Addition or Replacement?

8/10/2018 by Bailey

 

A privately-held industry had organically tripled revenues over the past decade primarily due to expansion into additional market channels. The CEO had a tenured senior leadership team. The business model was at one time a vertical manufacturer and over the years had outsourced 90% of their machining to contract manufacturers. Over last six months profitability was down and revenues had flatlined due to challenges on meeting customer expectations and deliverability.

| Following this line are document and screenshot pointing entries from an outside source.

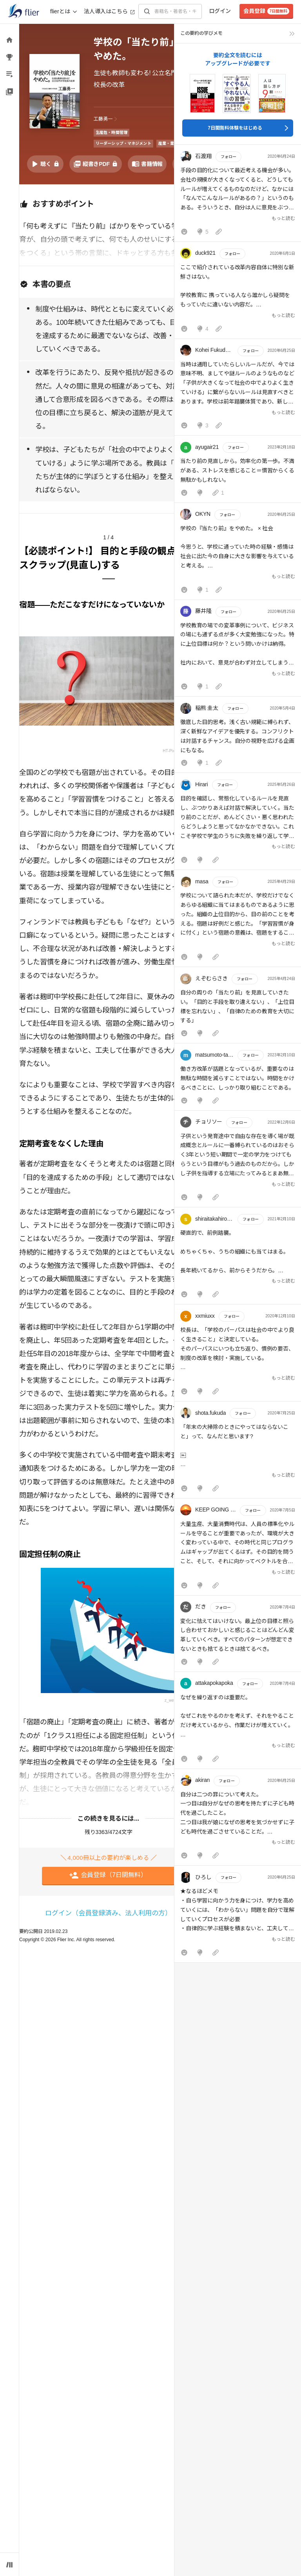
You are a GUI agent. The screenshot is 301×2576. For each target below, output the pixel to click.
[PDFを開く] (95, 164)
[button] (237, 195)
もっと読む (283, 218)
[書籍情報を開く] (147, 164)
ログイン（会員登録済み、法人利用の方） (108, 1913)
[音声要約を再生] (45, 164)
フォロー (228, 157)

B&B met with the CEO. The original thought was to add on a Supply Chain Manager to report to the VP Manufacturing. The goal was to improve purchasing, order management, material deliverability from contract manufacturers, and better accountability to customers. OTD was declining. B&B had a detailed conversation on the business evolution, current business model, existing challenges, going forward strategy, and culture. In a very candid conversation B&B brought to the attention of the CEO that as the company had transitioned from a vertical manufacturer to primarily an assembly operation, the need for strength in leadership shifted from manufacturing to supply chain.

B&B looked at the organization chart and discussed the key employees and roles. The VP Manufacturing was underperforming and adverse to change. The manufacturing operation was being run by a manager that upside potential. B&B made the suggestion to promote the Assembly Manager to Manufacturing Director, eliminate the VP Manufacturing role, and create a VP Operations position that would be responsible for all order management, supply chain, and assembly operations.

B&B teamed with the CEO to define short and long term goals for the new role, create a search and evaluation process, and establish a fair and attractive compensation package. B&B evaluated 83 local candidates, presented a slate of four, collaborated on the interviewing process, and concluded the search from original conversation to acceptance in 39 days.